A nossa esperança média de vida duplicou em pouco mais de um século. Mas estes anos adicionais de vida que o conhecimento nos proporcionou nem sempre são acompanhados com a qualidade prometida e desejada. Muitos são os que têm a consciência clara de que a perda de autonomia, autoestima e dignidade, assim como o sofrimento físico e psicológico que sentem, se irão acentuar no tempo de vida que ainda lhes resta. São múltiplas as narrativas heroicas ou dramáticas que “usamos” para justificarmos o que pensamos sobre este tema. Se, para uns, a resposta evidente são os cuidados paliativos, para outros, é a possibilidade de pôr fim rapidamente a esse sofrimento. Uns criticam a “obstinação terapêutica”, outros a “prepotência da autonomia”. Uns invocam dogmas, outros, questões económicas, e outros relativizam o sofrimento. O diálogo é muitas vezes entre surdos e ilustra aquilo que é expectável numa democracia, nomeadamente a priorização variável dos valores que nos regem.

Os que defendem os cuidados paliativos afirmam que, em situações de grande fragilidade, é fácil convencer a pessoa de que não vale mesmo a pena fazer mais nada. Mas o argumento é o mesmo se a quisermos convencer exatamente do contrário. Para muitos (em que eu me incluo), a “quantidade de vida” adicional nem sempre compensa a “qualidade de vida” perdida. E suspeito que quanto mais rica tiver sido essa qualidade, menos valor terão as semanas ou meses de vida adicionais.

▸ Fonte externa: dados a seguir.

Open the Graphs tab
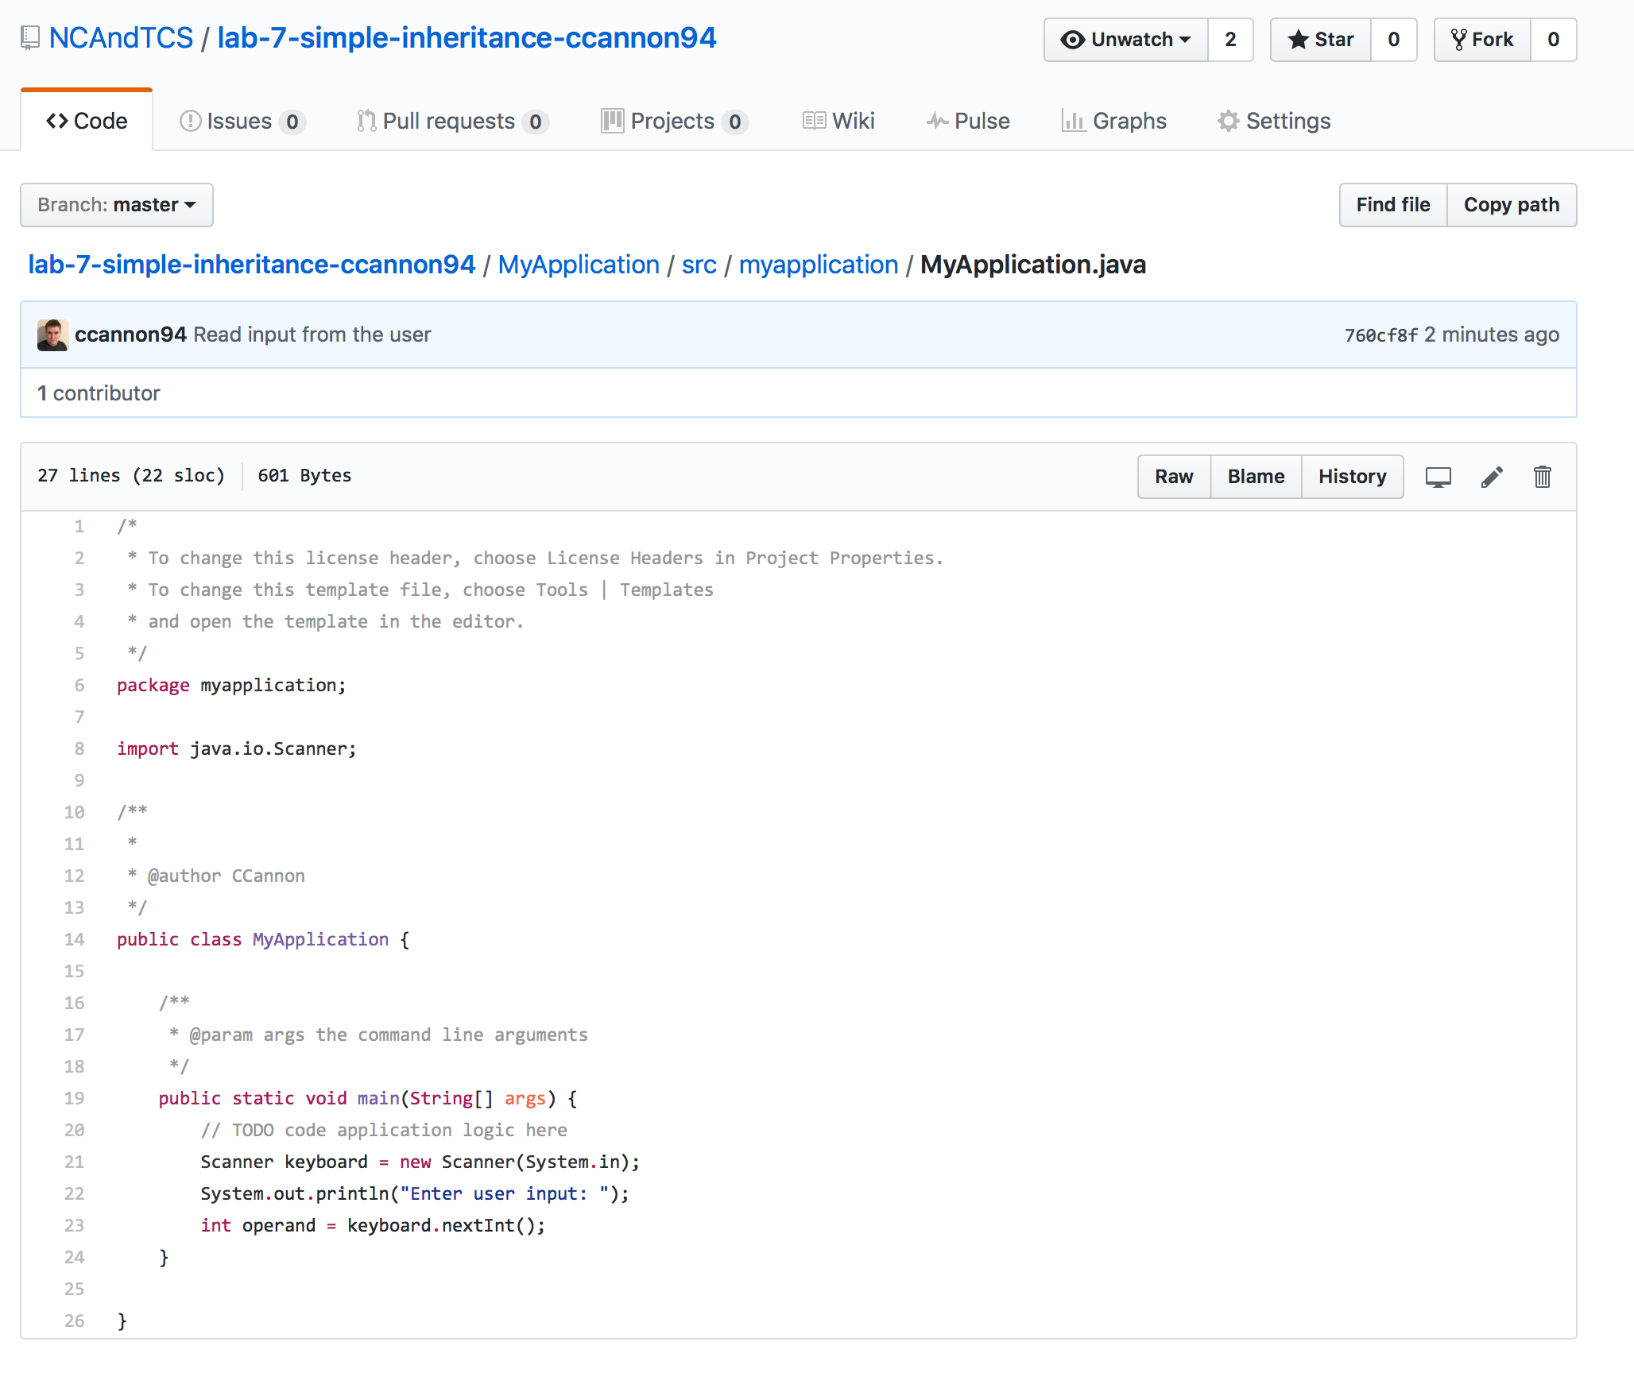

Atualmente, em Portugal, continua a ser crime a assistência por parte de outrem, em particular por um profissional de saúde, à morte de alguém que a tenha solicitado repetidamente. E é esta a questão principal em discussão no debate atual sobre​ a morte assistida.

A ideia de que estes profissionais devem tratar e acompanhar os doentes, nunca matar, é universal. Mas devem ser poucos os que não suspeitam de inúmeros casos de ajuda, por profissionais de saúde, a doentes perto do fim, que querem acelerar a sua morte e que imploram pela compaixão do profissional de saúde. Sempre feito às escondidas, à margem da lei, com enormes riscos de denúncia e com consequências profissionais gravíssimas. Não seria muito mais honesto e racional acabar com esta situação?

Muitos destes profissionais pensam o mesmo e afirmam-no publicamente. E ninguém duvida da sua integridade profissional e ética.

O argumento da “rampa deslizante” de que Portugal se transforme num centro mundial de morte assistida não faz sentido. Este mesmo argumento foi alvo de (ab)uso nos debates da estratégia para a toxicodependência e da interrupção voluntária da gravidez. A evidência mostra exatamente o contrário.

A nossa Diretiva Antecipada de Vontade prevê, na fase terminal para acelerar a sua morte, que o paciente possa escolher ser mantido sem alimentação e hidratação artificial, o que pode durar dias. É por muitos considerada uma solução cruel e insensível. E é a razão principal para eu ainda não ter submetido este documento.

A História está cheia de exemplos de pessoas que escolheram morrer para não traírem a sua “honra”, a sua “dignidade” ou a sua “verdade”. São normalmente respeitados, até venerados. Numa democracia em que temos o direito de escolher como queremos viver e o dever de respeitar o direito dos outros, poder escolher a forma como queremos morrer parece inevitável. Não nascemos por vontade própria. Que a nossa vida e morte sejam escolhas pessoais.

A morte assistida deve ser legalizada e regulamentada. Que o processo seja o mais exigente e rigoroso possível para que a nossa confiança nas instituições seja reforçada.